Head of government of Punjab Province in British India

The Premier of the Punjab was the head of government and the Leader of the House in the Legislative Assembly of Punjab Province in British India. The position was dissolved upon the Partition of India in 1947.

==History==
The office was created under the Government of India Act 1935. The Unionist Party was the principal legislative force in the province. It received support from legislators of the Punjab Muslim League, the Indian National Congress and the Sikh Akali Dal at various periods. The Unionist government implemented agrarian reforms in Punjab by using legal and administrative measures to relieve farmers and peasants of crippling debt. Similar steps were taken by the Prime Minister of Bengal. The Unionists opposed the Quit India movement and supported the Allies during World War II. The Unionists were constitutionalists who favored cooperation with the British to achieve independence from the Raj.
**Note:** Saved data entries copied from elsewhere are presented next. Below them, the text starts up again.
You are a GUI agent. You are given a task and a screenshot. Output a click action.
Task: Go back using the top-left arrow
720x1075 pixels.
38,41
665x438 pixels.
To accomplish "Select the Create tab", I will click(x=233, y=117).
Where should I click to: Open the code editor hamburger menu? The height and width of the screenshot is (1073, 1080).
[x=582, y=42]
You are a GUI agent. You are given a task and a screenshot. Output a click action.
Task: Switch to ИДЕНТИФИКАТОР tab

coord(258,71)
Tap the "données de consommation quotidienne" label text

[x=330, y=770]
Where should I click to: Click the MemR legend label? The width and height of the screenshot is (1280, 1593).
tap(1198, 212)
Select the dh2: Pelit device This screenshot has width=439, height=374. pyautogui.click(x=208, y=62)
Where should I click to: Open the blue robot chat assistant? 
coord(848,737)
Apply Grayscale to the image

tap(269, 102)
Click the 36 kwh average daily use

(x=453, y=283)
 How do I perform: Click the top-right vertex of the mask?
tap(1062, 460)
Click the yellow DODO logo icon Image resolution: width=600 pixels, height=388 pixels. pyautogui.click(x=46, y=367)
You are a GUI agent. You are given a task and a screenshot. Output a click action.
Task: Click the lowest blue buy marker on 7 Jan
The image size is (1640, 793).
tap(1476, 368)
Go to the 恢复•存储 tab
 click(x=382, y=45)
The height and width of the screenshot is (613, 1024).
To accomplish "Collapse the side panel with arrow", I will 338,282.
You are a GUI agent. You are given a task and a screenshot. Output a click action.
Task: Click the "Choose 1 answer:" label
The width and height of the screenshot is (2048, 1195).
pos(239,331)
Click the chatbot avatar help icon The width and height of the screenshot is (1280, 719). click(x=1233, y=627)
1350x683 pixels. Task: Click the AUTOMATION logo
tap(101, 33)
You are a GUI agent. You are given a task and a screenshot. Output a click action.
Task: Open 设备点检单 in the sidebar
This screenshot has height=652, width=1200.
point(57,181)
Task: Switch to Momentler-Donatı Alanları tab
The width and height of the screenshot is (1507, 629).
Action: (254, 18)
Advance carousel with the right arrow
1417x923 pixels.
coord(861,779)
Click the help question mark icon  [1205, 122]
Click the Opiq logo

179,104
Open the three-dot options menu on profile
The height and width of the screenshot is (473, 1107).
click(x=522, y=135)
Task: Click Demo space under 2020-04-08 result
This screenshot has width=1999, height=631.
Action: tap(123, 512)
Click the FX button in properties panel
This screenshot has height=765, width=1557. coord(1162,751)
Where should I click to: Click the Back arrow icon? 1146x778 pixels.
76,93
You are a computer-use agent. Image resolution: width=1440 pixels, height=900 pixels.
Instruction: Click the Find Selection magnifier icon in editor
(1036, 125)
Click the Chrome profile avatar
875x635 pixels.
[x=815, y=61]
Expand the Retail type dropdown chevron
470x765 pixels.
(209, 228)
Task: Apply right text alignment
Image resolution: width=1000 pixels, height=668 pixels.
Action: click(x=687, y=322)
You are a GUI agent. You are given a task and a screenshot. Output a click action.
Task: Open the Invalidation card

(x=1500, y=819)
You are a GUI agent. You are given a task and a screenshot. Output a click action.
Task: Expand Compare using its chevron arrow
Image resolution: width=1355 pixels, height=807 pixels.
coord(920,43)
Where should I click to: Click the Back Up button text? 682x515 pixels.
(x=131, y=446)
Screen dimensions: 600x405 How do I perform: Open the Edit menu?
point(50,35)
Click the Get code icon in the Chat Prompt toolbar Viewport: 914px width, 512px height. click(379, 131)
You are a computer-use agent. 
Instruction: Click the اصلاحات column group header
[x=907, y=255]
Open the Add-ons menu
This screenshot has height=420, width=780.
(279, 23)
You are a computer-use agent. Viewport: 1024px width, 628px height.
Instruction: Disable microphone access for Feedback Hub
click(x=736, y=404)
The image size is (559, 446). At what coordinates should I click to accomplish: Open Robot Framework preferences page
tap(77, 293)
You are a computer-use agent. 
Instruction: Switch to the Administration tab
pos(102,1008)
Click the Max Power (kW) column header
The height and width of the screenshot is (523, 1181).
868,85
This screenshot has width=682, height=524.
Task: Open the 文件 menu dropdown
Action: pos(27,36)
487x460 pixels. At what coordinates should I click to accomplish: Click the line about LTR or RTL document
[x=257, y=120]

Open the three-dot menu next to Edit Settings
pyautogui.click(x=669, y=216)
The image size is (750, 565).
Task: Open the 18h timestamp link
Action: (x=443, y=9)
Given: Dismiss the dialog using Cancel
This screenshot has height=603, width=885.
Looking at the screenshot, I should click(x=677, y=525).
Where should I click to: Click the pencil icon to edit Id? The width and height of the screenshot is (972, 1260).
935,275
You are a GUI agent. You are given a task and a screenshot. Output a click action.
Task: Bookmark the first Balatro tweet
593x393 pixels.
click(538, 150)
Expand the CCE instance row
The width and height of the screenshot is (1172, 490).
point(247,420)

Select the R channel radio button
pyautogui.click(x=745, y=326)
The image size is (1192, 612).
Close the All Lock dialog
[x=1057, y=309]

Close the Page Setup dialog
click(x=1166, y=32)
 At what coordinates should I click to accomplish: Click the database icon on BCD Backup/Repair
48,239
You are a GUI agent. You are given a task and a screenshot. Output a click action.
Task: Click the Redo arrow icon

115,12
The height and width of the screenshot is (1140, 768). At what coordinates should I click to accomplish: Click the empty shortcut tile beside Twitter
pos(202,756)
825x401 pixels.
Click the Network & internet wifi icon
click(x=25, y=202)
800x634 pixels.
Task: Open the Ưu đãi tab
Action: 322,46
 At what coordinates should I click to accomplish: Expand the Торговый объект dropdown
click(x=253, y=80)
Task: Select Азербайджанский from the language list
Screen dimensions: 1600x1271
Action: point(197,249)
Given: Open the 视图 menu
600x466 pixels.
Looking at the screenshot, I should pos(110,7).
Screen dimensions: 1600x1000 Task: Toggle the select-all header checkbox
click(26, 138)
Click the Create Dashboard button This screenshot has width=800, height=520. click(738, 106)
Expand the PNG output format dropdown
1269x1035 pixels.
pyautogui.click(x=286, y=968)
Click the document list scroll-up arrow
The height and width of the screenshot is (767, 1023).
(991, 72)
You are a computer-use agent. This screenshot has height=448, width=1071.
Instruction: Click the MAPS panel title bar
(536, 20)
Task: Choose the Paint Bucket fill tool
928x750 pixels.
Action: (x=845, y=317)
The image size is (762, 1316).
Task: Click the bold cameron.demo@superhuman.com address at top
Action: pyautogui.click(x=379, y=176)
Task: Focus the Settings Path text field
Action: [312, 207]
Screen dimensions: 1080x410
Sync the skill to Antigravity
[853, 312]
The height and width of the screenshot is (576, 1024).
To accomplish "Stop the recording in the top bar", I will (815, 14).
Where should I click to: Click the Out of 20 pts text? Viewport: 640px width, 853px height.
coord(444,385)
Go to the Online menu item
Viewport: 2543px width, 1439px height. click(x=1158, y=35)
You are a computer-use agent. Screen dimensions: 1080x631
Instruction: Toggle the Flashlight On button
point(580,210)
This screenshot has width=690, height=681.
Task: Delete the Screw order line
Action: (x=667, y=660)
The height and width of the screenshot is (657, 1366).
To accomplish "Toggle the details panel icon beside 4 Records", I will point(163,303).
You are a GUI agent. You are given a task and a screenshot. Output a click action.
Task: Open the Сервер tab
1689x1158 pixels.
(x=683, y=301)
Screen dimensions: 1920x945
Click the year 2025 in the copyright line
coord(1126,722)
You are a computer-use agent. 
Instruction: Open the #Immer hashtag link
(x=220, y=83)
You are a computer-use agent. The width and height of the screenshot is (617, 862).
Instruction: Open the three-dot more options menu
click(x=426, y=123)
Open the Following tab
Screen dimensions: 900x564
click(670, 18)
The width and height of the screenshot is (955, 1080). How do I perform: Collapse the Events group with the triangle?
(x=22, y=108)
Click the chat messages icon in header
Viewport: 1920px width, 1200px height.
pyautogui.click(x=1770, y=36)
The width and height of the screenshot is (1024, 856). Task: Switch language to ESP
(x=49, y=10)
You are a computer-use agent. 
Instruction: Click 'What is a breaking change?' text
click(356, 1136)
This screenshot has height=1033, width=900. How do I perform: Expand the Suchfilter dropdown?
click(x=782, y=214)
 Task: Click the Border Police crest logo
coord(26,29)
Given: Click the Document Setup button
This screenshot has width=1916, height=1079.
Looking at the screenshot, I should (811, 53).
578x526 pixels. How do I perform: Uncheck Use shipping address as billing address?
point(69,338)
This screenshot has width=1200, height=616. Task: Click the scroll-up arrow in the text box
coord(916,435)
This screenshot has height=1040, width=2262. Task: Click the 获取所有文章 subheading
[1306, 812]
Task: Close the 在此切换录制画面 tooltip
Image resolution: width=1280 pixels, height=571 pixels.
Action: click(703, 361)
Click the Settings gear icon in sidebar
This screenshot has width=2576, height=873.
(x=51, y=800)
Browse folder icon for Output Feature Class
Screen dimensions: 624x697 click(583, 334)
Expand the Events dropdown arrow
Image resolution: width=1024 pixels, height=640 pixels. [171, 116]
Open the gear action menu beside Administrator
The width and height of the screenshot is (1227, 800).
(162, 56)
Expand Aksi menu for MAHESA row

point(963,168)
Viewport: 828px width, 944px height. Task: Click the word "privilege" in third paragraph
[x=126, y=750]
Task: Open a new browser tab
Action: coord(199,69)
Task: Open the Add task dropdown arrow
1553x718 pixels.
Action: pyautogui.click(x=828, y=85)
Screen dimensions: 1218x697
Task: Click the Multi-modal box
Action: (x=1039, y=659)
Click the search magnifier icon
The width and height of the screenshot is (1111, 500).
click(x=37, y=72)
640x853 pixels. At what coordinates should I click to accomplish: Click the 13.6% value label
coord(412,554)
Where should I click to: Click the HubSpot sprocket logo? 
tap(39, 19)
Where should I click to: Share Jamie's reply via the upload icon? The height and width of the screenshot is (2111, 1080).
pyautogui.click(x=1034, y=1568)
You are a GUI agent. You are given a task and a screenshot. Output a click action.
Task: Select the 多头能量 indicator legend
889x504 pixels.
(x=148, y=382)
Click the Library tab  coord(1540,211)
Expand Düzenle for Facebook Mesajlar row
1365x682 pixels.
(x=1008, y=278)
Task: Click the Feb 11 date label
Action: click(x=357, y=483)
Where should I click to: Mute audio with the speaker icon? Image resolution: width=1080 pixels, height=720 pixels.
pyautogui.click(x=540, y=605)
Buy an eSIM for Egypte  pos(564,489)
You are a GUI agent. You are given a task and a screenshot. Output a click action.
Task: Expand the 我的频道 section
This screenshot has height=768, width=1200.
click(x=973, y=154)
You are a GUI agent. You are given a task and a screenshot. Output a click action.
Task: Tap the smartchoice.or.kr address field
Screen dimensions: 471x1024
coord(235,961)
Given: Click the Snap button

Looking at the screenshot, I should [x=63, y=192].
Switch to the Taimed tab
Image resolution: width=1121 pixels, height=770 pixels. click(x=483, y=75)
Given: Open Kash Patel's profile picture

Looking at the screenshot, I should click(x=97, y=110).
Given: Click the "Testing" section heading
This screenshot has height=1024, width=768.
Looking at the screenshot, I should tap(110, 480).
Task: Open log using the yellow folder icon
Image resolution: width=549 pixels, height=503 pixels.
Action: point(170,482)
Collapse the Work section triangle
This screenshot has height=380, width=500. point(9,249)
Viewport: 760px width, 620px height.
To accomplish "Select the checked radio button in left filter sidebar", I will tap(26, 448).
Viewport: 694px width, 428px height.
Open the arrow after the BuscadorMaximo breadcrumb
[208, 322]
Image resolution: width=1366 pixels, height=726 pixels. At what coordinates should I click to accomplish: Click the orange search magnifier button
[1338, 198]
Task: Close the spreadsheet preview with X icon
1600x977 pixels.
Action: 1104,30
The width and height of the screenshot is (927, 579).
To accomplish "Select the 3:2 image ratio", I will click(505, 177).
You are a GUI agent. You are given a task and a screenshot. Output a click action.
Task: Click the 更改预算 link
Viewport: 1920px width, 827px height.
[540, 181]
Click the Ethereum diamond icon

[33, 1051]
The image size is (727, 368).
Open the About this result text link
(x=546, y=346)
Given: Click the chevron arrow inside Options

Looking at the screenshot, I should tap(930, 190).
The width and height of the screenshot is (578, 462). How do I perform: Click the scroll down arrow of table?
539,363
The Unionists signed the Lucknow Pact with the All India Muslim League (AIML) in 1937. The Punjab premier supported the drafting of the Lahore Resolution in 1940. In 1941, the premiers of Punjab and Bengal joined the Viceroy's defence council against the wishes of the AIML. The second Punjab premier joined the Paris Peace Conference in 1946.

==Premiers of the Punjab (1937-1947)==

| No | Name (constituency) | Birth - Death | Image | Took office | Left office | Term | Party (Coalition with) |  | Election (Assembly) | Appointed by |
| 1 | Sir Sikandar Hayat Khan | 5 June 1892 – 26 December 1942 |  | 5 April 1937 | 26 December 1942 | 5 years, 265 days |  | Unionist Party (KNP) | 1937 (1) | Sir Herbert Emerson |
| 2 | Sir Malik Khizar Hayat Tiwana | 7 August 1900 – 20 January 1972 |  | 30 December 1942 | 5 February 1946 | 3 years, 37 days | - (1) | Sir Bertrand Glancy |
| (i) | Governor Rule (Sir Bertrand Glancy) |  |  | 5 February 1946 | 21 March 1946 | 44 days |  | - | - | Viscount Wavell |
| (2) | Sir Malik Khizar Hayat Tiwana | 7 August 1900 – 20 January 1972 |  | 21 March 1946 | 2 March 1947 | 346 days |  | Unionist Party (INC and SAD) | 1946 (2) | Sir Bertrand Glancy |
| (ii) | Governor Rule (Sir Evan Jenkins) |  |  | 2 March 1947 | 15 August 1947 | 166 days |  | - | - | Earl Mountbatten |

==Legacy==
The office was succeeded by the Chief Minister of Punjab (Pakistan) and Chief Minister of Punjab (India).